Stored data
>>>>
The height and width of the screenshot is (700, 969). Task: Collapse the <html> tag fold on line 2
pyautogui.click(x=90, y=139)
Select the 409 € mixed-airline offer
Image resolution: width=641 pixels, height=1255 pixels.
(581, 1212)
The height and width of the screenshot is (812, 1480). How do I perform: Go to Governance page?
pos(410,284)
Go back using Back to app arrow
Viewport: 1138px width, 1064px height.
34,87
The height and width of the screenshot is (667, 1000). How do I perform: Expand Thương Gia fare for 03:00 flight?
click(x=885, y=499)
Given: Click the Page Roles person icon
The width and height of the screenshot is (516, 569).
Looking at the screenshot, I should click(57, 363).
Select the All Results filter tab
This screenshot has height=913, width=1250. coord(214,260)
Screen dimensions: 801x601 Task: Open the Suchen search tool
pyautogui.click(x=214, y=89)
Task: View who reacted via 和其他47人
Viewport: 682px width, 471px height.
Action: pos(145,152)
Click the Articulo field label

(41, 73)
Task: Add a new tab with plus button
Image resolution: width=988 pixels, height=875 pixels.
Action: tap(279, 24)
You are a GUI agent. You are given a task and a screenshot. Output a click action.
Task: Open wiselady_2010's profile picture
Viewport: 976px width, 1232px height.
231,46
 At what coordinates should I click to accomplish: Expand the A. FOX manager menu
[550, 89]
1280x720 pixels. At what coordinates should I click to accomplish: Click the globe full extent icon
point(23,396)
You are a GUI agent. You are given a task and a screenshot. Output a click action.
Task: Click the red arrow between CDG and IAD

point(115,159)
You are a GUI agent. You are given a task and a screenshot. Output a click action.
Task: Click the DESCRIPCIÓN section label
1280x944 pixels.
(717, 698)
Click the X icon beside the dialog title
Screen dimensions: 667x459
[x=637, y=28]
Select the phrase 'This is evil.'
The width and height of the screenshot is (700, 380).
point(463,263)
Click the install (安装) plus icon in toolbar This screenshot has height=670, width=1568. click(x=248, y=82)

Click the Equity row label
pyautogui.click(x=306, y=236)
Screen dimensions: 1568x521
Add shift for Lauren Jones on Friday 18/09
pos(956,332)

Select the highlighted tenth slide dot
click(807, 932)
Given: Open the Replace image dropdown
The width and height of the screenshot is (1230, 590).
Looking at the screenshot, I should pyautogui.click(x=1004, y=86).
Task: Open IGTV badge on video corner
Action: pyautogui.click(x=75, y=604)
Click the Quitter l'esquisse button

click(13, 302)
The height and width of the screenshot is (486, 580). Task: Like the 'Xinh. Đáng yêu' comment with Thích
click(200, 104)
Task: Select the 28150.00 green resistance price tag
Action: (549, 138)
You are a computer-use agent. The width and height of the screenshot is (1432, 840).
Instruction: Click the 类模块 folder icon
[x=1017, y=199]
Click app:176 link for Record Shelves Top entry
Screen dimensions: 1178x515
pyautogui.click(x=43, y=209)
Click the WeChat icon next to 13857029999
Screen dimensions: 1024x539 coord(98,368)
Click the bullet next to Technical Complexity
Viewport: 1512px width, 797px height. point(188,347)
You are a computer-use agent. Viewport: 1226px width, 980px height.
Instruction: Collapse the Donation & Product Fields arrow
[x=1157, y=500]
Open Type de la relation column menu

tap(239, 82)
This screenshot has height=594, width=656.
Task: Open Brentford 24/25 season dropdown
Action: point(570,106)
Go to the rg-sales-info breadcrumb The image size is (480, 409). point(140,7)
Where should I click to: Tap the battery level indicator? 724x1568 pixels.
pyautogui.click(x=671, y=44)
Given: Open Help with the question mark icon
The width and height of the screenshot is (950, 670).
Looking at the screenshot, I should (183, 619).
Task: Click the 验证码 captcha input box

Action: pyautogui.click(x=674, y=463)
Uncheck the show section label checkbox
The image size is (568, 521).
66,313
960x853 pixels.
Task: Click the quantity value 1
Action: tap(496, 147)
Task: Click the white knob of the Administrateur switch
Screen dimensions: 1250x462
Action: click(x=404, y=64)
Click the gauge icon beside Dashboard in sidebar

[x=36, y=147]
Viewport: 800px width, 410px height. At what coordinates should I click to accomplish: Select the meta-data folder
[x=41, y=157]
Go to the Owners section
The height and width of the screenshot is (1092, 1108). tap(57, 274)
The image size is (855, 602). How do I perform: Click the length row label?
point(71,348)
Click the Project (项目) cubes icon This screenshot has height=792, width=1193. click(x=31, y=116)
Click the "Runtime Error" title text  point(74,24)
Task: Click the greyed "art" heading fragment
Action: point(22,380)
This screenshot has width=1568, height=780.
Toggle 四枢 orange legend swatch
<<<<
**PROBLEM**:
With the first line being the one containing "Click the install" and the last line the one containing "Given: Open the Replace image dropdown", transcribe exactly the lines above that fall in that range.

**TASK ANSWER**:
Click the install (安装) plus icon in toolbar This screenshot has height=670, width=1568. click(x=248, y=82)

Click the Equity row label
pyautogui.click(x=306, y=236)
Screen dimensions: 1568x521
Add shift for Lauren Jones on Friday 18/09
pos(956,332)

Select the highlighted tenth slide dot
click(807, 932)
Given: Open the Replace image dropdown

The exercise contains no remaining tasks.